What better way to learn all about GDPR than attending workshops and panel debates? We’ve just chaired a GDPR talk in London and here’s a summary of the day.
What is GDPR exactly? (I’m aware of it but always struggle to articulate it properly)
The General Data Protection Regulation (GDPR) will come into effect on 25th May 2018. This new data regulation constitutes the biggest change to the data protection regime in the EU since the 1995 Data Protection Directive. It will change how organisations collect, arrange, store, use and share data. The video from this article tells you a lot more.
How will collecting, processing and using data change the way I work?
You’ll need a new mindset and a more informed approach towards data management. In a nutshell, the key will be:
– Choose quality over quantity
– Adopt minimisation approaches
– Ensure transparency
– Put your customers first: gain a truer view of what they want, create a great experience for them
– Do what is right
What does GDPR mean for the events industry in particular?
The events industry uses so many different data collection tools to gather and analyse information on attendees that the amount of data accumulated is growing at an exponential rate. This new European legislation brings in many fundamental changes to how exhibitors and event organisers collect, store and utilise event data.
The new regulations require the industry to maintain records of the personal data held, where it came from and who they share it with. Current regulations require event organisers and exhibitors to give out certain information when collecting personal data, such as how they intend to use this information, yet the new regulations bring with them a much larger list of requirements.
GDPR also means the events industry must explain their lawful basis for processing the data and divulge how long they plan to keep the data. This will require a privacy statement and retention policy.
What can I do today to implement GDPR in my firm?
Here are 7 actionable steps to GDPR:
1. Organise an internal meeting and form a focus group
2. Create awareness
3. Conduct gap analysis
4. Build a business case and roadmap
5. Start executing your plan and implementing change
6. Test, test, and test again
7. Embed privacy into the culture
How much do I need to invest to become GDPR compliant?
Taking steps to become GDPR compliant can be expensive, especially when training staff to ensure they follow protocol and changing old legacy systems. We see a lot of negativity around this at the moment, which doesn’t help. But what about the incredibly positive effects it can have at every level of your organisation?
For forward-thinking companies, GDPR could be the driver of positive change – a unique chance to break down barriers in organisations that operate in silos. To be fully compliant there must be one single view of the customer in a central location and the organisation must all be speaking in the same terms. This is in fact the foundation needed for efficiency and innovation.

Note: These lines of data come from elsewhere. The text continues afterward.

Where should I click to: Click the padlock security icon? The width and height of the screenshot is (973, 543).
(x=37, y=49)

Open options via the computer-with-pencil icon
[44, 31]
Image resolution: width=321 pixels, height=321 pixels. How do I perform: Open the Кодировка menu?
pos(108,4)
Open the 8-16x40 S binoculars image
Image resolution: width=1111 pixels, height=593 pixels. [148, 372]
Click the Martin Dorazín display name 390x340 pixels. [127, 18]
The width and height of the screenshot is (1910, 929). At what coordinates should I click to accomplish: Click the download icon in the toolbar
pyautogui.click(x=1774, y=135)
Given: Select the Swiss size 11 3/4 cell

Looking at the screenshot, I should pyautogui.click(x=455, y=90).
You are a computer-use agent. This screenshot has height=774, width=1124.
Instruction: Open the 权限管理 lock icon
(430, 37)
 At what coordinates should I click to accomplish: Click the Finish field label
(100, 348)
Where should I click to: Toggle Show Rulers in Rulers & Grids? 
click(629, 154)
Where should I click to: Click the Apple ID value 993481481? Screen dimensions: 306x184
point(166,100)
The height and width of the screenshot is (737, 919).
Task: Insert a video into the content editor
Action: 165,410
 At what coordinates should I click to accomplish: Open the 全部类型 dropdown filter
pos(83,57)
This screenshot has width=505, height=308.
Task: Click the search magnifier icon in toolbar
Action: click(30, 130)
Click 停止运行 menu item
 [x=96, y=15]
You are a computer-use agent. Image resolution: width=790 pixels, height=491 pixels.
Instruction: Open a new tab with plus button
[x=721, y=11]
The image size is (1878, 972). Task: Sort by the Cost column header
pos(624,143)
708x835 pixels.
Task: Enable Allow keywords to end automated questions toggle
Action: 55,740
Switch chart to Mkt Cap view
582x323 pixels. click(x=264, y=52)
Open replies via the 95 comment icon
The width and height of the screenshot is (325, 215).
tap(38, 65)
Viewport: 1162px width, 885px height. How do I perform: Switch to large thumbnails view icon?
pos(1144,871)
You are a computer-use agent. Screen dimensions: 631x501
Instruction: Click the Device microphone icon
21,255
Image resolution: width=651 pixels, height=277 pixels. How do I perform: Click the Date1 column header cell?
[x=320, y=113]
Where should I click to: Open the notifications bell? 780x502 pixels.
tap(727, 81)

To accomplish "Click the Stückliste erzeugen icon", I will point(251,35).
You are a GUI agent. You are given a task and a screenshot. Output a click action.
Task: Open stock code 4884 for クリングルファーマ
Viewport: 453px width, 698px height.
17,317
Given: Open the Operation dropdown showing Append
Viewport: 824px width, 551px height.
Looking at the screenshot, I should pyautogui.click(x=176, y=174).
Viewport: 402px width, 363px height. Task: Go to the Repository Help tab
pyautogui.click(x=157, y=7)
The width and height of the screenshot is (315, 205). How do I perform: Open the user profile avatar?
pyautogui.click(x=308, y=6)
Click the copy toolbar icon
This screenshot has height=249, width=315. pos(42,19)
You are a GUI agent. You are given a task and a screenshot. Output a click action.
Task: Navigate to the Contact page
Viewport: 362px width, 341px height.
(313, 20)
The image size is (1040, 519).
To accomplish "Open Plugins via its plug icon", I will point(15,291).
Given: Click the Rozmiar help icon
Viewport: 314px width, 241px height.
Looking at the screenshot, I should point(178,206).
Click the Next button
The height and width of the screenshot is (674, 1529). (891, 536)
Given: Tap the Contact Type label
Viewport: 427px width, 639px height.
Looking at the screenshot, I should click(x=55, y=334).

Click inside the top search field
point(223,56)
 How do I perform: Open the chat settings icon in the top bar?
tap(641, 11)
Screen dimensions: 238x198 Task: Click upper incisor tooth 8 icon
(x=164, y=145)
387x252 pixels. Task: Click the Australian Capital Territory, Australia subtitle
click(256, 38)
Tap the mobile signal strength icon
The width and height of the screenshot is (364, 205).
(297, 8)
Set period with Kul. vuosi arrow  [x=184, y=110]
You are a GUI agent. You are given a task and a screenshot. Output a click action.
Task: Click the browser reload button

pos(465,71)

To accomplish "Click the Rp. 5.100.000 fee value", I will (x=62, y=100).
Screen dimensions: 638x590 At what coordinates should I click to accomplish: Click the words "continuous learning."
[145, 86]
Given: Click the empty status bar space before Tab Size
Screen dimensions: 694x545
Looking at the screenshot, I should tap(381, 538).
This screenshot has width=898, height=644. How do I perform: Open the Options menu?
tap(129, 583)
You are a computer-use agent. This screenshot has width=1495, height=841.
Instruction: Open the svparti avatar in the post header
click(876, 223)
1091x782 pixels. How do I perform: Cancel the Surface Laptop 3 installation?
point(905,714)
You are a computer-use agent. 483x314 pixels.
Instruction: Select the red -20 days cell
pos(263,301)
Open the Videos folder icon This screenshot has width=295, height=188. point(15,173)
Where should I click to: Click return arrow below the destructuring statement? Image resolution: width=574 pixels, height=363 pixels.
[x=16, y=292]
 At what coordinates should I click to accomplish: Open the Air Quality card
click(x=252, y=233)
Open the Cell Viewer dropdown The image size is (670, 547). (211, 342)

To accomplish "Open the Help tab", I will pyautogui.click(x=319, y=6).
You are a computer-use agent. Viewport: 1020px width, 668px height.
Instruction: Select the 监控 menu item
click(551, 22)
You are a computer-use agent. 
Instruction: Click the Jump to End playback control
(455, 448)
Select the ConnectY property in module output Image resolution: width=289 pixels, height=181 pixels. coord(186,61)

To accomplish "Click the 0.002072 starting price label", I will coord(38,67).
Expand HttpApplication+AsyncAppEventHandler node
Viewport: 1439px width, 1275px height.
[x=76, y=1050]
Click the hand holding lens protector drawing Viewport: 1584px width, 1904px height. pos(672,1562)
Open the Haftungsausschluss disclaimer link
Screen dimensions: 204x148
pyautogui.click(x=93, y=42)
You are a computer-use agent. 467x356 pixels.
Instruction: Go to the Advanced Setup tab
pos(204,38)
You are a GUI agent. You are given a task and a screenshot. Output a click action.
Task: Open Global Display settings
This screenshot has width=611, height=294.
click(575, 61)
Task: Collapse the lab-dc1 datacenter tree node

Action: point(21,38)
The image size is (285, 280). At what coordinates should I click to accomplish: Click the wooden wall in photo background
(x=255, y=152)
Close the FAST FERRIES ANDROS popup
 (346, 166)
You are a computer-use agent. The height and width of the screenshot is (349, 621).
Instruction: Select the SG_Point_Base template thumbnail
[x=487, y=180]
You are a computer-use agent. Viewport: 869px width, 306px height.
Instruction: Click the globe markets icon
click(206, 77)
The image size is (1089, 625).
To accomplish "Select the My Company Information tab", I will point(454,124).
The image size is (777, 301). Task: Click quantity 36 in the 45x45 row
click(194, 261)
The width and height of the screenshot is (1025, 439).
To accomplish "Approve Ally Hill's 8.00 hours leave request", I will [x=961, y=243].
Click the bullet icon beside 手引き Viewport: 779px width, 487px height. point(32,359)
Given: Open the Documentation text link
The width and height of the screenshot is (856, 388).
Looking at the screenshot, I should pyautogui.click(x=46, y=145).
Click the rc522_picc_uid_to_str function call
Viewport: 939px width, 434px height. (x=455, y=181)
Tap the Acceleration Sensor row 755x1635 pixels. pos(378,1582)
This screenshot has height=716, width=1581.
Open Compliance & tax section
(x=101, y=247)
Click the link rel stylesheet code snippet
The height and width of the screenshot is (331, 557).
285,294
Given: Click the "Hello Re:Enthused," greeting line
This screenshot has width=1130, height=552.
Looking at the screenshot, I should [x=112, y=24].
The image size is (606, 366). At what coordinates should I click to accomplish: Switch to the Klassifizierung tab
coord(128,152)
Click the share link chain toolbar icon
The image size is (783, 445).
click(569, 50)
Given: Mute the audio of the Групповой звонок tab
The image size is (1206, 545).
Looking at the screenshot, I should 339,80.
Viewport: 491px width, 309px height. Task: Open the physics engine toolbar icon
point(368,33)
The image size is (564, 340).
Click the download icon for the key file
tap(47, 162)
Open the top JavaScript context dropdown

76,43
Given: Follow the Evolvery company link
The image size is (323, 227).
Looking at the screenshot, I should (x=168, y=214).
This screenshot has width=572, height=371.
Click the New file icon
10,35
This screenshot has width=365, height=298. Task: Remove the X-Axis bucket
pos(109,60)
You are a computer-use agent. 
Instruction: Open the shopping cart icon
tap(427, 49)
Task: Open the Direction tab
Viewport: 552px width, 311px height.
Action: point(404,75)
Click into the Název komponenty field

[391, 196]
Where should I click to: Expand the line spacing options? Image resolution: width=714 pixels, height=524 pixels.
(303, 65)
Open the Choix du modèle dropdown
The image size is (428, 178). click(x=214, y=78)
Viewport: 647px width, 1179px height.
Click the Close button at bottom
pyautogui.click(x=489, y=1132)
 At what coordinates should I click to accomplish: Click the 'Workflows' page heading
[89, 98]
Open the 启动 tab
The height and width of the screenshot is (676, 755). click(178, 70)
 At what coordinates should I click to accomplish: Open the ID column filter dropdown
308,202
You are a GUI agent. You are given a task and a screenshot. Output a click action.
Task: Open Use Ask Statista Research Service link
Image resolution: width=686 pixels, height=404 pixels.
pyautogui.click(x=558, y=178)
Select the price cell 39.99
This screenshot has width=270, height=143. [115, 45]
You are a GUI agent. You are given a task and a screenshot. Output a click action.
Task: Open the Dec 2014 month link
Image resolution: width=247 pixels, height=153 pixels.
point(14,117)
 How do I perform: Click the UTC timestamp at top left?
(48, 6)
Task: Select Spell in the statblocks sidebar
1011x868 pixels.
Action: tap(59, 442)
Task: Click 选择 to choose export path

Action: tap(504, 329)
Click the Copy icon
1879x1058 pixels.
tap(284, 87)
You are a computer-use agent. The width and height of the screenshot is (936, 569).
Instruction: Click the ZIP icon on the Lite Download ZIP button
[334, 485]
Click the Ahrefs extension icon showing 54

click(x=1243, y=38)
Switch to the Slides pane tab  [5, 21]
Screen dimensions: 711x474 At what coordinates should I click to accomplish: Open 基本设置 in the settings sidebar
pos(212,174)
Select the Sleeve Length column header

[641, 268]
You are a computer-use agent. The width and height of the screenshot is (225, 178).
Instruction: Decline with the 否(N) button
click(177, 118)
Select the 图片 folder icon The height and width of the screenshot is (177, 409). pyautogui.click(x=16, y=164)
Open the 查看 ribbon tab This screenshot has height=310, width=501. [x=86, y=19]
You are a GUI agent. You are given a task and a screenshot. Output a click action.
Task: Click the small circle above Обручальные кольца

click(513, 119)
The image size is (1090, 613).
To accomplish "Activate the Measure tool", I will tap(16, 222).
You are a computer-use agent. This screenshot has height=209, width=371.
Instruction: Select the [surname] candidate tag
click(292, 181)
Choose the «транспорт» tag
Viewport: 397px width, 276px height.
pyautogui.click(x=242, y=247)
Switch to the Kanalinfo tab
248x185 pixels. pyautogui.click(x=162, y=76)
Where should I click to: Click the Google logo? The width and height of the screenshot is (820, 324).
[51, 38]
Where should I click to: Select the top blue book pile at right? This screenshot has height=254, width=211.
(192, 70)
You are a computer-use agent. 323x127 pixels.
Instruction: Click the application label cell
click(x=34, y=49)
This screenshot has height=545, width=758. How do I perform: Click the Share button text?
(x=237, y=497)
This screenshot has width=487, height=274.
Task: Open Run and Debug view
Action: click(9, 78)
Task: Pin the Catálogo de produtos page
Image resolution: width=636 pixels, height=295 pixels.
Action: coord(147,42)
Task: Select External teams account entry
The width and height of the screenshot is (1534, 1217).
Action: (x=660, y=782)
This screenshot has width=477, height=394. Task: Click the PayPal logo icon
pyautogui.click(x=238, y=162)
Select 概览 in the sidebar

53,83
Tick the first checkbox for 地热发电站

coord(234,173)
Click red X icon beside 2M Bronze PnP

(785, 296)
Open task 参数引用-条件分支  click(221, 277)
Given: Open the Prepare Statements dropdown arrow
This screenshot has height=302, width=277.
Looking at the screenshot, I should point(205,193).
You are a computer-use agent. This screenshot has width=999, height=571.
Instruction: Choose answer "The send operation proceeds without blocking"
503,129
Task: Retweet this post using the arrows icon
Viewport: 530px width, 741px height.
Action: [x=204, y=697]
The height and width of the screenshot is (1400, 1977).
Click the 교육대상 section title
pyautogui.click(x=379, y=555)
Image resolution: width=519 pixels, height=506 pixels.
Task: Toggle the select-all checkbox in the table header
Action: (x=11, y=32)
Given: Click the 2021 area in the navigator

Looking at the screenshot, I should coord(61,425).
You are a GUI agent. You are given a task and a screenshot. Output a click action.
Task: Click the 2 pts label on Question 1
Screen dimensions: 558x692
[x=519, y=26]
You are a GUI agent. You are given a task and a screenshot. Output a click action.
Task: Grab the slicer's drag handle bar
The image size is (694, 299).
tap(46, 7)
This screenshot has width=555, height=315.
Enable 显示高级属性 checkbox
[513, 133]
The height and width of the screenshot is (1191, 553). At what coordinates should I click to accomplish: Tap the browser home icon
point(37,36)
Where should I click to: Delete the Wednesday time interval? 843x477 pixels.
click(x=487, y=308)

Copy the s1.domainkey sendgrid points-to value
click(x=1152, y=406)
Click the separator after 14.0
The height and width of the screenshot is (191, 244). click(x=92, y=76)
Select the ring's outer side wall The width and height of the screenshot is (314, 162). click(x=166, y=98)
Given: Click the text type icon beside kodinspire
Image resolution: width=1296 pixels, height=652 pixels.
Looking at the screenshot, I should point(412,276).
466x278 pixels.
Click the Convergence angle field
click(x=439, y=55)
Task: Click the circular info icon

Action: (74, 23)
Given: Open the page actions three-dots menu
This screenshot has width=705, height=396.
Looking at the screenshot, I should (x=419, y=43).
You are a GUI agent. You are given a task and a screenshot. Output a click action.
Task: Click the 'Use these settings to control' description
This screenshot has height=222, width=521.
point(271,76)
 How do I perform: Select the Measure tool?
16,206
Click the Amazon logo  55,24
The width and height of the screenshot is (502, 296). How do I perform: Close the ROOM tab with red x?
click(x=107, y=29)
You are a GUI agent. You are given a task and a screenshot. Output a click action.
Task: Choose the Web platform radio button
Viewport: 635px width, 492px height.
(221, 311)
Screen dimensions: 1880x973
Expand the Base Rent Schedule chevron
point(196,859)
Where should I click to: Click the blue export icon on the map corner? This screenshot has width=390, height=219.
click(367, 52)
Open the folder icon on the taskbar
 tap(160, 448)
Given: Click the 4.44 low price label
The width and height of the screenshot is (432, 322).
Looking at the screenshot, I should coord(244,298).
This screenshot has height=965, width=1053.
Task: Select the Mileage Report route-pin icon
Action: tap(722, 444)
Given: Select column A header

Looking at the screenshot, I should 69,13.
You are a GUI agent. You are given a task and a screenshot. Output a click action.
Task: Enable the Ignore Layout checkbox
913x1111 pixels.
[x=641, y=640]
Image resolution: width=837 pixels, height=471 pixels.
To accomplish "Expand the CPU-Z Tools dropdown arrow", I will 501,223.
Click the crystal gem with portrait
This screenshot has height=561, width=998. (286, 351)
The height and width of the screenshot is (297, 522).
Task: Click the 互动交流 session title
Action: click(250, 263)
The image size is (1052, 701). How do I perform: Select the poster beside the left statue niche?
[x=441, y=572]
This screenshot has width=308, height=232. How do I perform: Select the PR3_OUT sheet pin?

What if my organisation fails to become GDPR compliant?
Any organisation collecting and processing data on European citizens falls under the new regulation. Event companies which have any kind of touchpoint with EU citizens will need to adhere to the GDPR.
Organisations not able to show they are complying with GDPR principles face large fines of up to €20m or 4% of annual worldwide turnover.
Will GDPR still be around after Brexit?
Definitely. Even post-Brexit, UK businesses offering services to EU citizens – regardless of whether they hold any data in the EU – will have to adopt more stringent rules than the ones currently imposed by the UK Data Protection Act.
GDPR sounds very challenging. How can I turn it into an opportunity?
The changes needed to modernise your organisation (and the wider industry) and achieve the single view of the customer may seem like a huge undertaking – but disruption in the technology world is often positive and GDPR should be viewed in this light.
A great example of this is from accommodation company Airbnb. By taking major steps (procedurally and financially) to secure their customers’ private data, the brand power gained was immeasurable.
Finally, can I really drive innovation with GDPR?
You certainly can. Trust is key to business growth. Reviewing and investing in data management policies will not only protect your data, but the transparency you provide to your customers will ensure that they feel comfortable handing over their data to you.
GDPR will require you to have a more concise and clearer view of the data you have and what it has been used for. This gives you an opportunity to not only create content that is relevant to your target audience, but also create more beneficial products and services for your customers.
At Acrotrend we believe in the three T’s – trust, transparency and targeted. Ensure your customer trusts what you do with your data, by creating transparent processes that reach targeted customers and safeguard your data is cleaner than ever.